[Dataset rows]
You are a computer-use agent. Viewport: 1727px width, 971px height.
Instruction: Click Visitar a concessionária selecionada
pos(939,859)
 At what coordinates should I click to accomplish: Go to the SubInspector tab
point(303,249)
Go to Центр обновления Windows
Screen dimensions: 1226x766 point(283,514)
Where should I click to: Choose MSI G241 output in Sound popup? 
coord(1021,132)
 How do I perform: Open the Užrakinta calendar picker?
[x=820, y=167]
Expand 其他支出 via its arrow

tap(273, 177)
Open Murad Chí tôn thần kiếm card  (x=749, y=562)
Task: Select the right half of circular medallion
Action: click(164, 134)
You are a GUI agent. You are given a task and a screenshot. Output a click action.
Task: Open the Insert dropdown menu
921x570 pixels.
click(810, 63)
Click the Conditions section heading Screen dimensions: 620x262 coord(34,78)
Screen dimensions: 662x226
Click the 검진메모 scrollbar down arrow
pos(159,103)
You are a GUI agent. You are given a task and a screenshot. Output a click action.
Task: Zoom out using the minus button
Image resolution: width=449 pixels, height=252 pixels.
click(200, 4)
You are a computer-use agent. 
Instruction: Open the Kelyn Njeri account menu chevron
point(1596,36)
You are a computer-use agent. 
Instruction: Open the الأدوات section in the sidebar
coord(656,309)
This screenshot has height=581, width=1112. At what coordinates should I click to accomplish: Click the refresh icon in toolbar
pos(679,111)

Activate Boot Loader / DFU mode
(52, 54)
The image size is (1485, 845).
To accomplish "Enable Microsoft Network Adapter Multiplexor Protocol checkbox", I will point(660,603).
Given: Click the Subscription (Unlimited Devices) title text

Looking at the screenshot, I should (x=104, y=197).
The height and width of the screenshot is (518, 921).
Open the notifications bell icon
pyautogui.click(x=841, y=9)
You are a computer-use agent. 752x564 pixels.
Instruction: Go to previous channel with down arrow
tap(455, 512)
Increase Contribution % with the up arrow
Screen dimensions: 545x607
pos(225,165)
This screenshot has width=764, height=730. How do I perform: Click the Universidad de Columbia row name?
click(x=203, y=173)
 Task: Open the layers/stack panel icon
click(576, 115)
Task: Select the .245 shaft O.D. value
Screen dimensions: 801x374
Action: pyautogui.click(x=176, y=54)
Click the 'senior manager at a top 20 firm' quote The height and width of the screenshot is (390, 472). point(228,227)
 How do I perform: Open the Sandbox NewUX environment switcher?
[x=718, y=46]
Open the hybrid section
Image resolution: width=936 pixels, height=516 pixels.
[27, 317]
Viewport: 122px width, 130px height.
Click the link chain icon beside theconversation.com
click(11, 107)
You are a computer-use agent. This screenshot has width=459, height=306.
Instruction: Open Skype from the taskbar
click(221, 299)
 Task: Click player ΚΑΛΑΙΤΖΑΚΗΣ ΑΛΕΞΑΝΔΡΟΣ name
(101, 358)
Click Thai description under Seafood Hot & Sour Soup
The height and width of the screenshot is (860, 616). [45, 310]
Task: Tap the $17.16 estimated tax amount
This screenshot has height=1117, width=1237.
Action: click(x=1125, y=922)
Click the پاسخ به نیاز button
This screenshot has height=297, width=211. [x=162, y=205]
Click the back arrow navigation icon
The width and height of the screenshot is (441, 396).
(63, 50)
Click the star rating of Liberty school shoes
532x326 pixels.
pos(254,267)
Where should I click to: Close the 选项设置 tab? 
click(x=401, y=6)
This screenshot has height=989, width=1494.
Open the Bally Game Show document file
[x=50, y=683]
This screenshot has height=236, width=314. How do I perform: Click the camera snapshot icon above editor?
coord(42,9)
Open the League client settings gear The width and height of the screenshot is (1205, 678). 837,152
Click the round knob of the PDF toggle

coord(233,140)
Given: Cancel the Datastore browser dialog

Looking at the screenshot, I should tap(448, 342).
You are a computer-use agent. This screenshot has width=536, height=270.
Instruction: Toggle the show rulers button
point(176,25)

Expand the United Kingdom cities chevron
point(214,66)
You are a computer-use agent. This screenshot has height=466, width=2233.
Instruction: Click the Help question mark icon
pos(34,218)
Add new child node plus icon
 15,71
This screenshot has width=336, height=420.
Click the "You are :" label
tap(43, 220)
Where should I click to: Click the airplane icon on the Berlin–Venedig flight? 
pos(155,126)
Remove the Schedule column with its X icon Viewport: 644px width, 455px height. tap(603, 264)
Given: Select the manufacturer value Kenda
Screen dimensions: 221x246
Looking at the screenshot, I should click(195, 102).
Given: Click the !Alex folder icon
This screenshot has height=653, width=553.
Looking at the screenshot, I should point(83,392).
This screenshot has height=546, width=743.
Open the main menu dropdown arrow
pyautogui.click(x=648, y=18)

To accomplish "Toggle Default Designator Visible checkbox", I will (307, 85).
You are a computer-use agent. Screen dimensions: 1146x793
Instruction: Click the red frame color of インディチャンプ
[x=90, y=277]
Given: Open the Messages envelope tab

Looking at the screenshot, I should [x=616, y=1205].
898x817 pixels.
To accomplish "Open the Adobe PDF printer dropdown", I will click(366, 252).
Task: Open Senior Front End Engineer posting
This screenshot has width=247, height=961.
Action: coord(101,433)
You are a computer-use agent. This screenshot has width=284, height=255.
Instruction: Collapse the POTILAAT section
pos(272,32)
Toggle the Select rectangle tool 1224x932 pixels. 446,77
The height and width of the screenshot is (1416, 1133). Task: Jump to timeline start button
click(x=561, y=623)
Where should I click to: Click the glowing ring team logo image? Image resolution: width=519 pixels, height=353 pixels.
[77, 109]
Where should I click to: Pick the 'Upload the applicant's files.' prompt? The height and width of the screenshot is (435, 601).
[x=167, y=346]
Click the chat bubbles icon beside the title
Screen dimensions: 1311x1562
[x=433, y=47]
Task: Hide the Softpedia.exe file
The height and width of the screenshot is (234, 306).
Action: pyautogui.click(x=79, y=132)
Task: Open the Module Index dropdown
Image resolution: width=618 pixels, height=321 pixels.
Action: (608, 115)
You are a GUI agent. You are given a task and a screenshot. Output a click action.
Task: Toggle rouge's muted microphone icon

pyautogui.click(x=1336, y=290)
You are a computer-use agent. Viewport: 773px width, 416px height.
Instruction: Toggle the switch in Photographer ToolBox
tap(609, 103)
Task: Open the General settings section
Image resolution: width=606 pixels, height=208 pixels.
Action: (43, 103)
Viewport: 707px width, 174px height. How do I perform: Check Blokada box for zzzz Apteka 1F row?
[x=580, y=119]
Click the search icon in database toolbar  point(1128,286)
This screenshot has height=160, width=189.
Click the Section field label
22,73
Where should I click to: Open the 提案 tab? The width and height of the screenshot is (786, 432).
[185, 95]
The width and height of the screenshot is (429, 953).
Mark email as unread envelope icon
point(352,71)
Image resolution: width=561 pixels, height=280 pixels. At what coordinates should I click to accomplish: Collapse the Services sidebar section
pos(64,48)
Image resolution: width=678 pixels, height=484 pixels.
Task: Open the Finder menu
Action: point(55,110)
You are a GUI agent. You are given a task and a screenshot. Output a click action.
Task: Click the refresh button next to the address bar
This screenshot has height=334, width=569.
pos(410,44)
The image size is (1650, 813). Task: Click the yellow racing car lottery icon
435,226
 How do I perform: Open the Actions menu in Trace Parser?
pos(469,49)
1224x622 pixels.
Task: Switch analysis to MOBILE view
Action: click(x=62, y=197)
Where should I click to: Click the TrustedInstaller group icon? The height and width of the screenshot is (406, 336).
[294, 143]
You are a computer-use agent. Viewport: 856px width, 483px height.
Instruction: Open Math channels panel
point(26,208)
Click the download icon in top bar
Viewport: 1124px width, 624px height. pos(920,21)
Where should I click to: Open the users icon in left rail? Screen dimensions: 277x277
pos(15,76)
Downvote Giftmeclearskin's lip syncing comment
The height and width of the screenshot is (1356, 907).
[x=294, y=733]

* _SET TASK_: Please reproduce only the listing lines from the line with "This screenshot has height=546, width=743." up to and including the line with "[x=90, y=277]", replacing "dropdown" with "drop-down" and changing nothing else.

* _WRITTEN SOLUTION_:
This screenshot has height=546, width=743.
Open the main menu drop-down arrow
pyautogui.click(x=648, y=18)

To accomplish "Toggle Default Designator Visible checkbox", I will (307, 85).
You are a computer-use agent. Screen dimensions: 1146x793
Instruction: Click the red frame color of インディチャンプ
[x=90, y=277]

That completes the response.